Nicolas Hayek n’a pas souhaité participer à la rédaction de cet ouvrage. Selon sa porte-parole Béatrice Howald, qui précise que personne au sein du groupe Swatch n’a lu ladite biographie, le roi de l’horlogerie reçoit de nombreuses demandes auxquelles il répond invariablement: «Faites-le, c’est une bonne idée. Peut-être plus tard quand j’aurai le temps, maintenant je suis encore trop jeune pour cela…»

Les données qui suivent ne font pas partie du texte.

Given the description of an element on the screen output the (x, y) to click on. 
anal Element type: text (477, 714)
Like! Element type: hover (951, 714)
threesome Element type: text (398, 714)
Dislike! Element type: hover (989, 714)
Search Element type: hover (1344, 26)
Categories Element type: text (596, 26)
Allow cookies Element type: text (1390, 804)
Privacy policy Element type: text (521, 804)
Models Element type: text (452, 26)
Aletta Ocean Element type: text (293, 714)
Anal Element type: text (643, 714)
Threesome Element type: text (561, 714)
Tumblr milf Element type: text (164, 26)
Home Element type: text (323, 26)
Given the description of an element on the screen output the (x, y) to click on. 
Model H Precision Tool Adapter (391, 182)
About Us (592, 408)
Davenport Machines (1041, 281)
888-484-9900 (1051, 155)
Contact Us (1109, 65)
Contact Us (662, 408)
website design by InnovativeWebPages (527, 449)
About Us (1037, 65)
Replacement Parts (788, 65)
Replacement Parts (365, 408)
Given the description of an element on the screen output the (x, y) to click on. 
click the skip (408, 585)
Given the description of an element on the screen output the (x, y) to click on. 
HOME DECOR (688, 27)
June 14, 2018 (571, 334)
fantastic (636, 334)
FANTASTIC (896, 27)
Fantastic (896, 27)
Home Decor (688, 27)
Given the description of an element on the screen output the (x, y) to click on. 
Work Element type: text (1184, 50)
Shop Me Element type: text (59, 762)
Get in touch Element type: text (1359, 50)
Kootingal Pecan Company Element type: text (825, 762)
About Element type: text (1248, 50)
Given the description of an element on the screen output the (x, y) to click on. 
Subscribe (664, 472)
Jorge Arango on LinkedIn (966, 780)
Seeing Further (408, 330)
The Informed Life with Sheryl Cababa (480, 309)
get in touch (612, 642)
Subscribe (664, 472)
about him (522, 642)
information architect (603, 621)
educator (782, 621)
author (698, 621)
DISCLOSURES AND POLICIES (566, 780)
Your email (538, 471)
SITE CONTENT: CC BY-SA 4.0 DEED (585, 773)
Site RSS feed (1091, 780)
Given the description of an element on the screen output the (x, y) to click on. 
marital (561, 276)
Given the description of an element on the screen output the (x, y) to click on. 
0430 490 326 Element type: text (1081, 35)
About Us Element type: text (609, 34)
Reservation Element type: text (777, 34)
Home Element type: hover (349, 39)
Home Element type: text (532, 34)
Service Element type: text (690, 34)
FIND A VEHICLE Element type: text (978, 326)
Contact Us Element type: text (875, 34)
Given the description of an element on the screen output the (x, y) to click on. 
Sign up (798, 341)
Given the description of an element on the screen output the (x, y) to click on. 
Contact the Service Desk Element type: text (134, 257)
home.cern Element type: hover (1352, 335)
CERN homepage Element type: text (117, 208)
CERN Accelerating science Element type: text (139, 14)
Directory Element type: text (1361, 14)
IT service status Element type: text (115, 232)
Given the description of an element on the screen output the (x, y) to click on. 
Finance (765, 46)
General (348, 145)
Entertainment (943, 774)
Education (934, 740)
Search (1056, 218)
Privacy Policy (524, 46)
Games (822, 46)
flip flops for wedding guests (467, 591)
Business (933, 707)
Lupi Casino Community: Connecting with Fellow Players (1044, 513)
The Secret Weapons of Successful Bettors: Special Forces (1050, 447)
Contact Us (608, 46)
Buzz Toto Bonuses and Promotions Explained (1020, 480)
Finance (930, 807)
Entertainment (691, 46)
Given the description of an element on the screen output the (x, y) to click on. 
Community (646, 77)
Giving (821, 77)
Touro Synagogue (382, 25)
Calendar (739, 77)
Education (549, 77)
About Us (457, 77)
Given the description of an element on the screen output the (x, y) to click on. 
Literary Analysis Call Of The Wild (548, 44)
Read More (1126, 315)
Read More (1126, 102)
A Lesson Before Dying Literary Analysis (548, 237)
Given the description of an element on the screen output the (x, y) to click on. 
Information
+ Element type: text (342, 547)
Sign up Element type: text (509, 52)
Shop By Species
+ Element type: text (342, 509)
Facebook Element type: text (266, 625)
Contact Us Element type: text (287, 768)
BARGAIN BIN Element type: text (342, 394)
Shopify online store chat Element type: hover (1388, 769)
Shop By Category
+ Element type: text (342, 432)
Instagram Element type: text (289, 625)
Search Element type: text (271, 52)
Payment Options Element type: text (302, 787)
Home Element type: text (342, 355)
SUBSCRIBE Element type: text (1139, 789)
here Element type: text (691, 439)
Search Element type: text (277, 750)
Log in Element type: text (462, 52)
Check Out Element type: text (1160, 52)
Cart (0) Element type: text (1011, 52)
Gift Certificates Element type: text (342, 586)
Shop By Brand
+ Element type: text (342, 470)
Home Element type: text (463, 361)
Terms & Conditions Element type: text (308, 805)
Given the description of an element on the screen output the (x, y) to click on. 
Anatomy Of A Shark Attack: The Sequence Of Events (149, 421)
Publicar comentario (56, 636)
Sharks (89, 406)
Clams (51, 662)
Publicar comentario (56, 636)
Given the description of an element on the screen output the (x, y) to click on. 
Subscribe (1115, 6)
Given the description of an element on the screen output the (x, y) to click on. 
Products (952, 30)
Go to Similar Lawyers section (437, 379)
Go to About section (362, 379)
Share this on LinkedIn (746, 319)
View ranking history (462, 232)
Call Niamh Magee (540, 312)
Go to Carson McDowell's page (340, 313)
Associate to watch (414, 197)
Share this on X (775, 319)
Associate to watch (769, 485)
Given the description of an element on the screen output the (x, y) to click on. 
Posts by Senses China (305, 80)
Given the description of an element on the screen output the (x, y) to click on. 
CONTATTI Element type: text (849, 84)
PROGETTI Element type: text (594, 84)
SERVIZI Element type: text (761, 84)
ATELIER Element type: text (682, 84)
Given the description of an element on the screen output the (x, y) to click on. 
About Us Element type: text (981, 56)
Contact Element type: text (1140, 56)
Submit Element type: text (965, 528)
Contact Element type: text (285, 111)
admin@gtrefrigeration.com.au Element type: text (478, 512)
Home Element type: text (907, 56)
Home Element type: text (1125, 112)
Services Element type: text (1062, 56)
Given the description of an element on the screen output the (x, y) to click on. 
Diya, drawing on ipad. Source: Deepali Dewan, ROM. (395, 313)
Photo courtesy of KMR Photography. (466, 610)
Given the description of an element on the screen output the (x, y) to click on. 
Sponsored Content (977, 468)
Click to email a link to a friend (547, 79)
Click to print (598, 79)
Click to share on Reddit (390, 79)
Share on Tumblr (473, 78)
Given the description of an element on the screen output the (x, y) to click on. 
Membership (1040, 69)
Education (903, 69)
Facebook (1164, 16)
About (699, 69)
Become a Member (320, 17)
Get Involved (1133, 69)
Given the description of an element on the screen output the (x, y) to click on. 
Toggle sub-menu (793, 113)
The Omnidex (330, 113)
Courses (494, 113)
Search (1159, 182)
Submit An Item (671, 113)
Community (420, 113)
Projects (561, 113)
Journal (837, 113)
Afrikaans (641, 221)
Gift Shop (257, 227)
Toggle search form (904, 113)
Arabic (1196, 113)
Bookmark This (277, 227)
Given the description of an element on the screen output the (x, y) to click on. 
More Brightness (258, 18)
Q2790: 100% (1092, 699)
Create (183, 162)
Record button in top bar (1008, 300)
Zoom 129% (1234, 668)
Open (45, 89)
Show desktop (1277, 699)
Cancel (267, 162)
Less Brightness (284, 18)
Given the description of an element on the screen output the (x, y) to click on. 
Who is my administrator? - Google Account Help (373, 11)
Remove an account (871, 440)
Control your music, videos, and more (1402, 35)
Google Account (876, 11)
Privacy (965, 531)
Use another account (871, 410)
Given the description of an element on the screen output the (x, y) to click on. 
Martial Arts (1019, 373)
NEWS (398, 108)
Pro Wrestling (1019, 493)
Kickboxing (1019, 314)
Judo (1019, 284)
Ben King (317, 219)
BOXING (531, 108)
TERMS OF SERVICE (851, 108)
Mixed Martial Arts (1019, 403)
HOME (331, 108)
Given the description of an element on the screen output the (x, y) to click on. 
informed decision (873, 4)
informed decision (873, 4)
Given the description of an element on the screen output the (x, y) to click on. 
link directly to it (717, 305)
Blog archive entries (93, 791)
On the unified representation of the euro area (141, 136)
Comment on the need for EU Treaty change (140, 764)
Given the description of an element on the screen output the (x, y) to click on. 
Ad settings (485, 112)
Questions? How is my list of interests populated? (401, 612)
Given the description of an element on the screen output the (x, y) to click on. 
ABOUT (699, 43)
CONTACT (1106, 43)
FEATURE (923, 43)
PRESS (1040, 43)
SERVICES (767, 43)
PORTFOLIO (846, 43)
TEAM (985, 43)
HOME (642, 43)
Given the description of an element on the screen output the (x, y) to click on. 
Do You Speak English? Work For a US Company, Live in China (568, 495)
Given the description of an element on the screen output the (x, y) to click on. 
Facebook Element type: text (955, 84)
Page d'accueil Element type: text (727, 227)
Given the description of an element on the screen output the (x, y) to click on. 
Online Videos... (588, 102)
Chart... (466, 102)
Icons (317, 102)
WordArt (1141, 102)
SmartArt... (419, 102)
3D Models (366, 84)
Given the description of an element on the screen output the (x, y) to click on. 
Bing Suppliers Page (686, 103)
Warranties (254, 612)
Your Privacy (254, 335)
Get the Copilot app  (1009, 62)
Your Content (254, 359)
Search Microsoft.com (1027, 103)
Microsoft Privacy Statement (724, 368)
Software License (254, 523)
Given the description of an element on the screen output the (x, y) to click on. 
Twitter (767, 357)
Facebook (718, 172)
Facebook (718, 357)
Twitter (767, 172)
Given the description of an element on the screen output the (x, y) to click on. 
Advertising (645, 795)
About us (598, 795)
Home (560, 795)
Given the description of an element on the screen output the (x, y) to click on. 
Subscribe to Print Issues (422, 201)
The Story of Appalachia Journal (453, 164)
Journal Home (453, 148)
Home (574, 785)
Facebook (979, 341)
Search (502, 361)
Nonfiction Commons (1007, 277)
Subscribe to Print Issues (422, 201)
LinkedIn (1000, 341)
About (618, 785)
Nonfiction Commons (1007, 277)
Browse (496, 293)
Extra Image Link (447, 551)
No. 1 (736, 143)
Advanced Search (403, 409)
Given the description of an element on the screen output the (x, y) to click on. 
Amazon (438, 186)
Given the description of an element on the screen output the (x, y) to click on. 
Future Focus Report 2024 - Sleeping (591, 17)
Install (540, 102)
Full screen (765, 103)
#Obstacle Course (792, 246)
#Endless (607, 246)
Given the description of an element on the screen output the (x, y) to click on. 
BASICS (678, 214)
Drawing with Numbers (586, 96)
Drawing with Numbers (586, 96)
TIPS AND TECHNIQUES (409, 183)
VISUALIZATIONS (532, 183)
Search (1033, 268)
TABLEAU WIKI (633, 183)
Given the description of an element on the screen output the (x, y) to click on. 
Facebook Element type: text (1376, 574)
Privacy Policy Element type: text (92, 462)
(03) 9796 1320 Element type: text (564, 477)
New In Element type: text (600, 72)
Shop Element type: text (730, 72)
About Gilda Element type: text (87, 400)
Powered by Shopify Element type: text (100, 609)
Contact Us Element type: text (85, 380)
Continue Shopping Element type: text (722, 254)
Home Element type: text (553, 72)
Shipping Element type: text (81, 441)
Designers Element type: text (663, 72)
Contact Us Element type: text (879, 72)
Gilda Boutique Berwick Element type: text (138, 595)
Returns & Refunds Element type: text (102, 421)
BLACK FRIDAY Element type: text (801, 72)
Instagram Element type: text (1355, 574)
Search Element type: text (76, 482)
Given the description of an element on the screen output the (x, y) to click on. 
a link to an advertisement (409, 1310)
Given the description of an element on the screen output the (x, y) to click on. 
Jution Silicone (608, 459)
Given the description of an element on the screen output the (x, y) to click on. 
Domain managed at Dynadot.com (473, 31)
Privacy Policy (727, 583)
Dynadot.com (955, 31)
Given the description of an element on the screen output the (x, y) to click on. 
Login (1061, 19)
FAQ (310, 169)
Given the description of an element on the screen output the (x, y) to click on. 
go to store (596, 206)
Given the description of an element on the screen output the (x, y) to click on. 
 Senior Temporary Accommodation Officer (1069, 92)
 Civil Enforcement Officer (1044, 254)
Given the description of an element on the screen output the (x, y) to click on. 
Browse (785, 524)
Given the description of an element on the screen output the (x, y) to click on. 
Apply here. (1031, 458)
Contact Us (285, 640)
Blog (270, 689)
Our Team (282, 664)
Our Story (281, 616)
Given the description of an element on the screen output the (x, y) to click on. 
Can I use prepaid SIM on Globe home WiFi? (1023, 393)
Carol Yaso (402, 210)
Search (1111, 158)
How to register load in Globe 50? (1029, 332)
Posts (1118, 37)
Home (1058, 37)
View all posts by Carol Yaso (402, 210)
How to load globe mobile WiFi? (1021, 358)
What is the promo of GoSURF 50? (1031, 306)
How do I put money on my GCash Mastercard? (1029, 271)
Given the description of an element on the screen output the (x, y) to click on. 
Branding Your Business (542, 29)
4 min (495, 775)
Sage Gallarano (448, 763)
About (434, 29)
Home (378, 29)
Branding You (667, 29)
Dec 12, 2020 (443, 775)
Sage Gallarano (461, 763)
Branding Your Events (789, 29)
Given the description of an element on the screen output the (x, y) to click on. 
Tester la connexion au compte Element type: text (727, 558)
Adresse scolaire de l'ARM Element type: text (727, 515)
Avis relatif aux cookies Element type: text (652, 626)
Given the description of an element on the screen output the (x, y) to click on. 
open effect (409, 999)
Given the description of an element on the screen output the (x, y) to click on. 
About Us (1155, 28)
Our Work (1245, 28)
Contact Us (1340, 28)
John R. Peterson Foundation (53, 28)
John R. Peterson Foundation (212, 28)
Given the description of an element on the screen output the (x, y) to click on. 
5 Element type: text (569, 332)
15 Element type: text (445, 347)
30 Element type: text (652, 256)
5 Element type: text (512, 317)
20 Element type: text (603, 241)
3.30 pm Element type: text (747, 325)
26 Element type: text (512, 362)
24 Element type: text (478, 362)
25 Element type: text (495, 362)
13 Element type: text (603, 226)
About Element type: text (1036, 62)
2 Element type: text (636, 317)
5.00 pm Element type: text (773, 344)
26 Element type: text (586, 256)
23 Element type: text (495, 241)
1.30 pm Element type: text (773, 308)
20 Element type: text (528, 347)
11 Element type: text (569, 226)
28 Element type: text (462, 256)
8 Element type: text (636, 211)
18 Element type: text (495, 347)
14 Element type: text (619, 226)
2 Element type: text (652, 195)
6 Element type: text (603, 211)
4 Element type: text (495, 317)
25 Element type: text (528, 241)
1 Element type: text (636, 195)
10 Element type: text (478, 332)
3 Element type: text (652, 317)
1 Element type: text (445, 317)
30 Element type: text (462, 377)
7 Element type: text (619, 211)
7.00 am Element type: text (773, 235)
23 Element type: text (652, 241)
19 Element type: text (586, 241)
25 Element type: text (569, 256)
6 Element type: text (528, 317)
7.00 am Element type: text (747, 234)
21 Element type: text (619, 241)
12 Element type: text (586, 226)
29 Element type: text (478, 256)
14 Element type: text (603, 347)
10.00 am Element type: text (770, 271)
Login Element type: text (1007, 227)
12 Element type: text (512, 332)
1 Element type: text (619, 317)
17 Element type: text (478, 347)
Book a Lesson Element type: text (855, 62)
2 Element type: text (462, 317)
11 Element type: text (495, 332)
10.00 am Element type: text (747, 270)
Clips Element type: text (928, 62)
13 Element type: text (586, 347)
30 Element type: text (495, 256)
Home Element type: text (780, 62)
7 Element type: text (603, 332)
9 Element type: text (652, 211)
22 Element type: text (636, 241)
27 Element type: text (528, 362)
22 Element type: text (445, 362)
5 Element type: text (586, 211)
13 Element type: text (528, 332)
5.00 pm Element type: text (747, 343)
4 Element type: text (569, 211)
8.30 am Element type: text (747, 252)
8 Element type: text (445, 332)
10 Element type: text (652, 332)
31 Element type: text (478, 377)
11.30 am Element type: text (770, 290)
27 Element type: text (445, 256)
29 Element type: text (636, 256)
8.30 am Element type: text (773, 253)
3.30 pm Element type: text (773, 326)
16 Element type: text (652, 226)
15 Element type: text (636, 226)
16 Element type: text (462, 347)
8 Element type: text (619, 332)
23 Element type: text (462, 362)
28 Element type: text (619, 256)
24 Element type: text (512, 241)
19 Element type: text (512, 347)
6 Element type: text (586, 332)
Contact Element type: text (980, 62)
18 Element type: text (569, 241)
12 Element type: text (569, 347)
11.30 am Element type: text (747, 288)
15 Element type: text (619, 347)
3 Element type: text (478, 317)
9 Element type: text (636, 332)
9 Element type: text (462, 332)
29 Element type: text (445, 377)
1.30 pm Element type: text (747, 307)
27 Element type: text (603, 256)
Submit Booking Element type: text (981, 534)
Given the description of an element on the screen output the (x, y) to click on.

Hayek l’investisseurPour dresser le portrait de ce bourreau du travail, levé chaque jour aux aurores, Jürg Wegelin s’est basé sur une cinquantaine de témoignages, des interviews accordées aux médias durant plusieurs décennies ainsi que sur ses nombreuses rencontres avec le futur patron de Swatch. Il le côtoiera à partir de 1975 en travaillant à la rédaction de l’ATS, puis en tant que responsable, entre autres, du supplément de l’horlogerie au HandelsZeitung et enfin chez Cash. Extrêmement bien documenté, le livre ne se veut ni partisan ni à charge.
Parmi les chapitres peu connus de la vie de Nicolas Hayek, son enfance libanaise, un pays qu’il quittera à 21 ans car sa famille désapprouve sa relation avec une jeune fille au pair suisse, Marianne, qui deviendra son épouse (le pilier de son clan). Issu d’un milieu aisé grec orthodoxe, doté d’une éducation très conservatrice, supportant mal les contraintes, le jeune Nicolas est un émotif.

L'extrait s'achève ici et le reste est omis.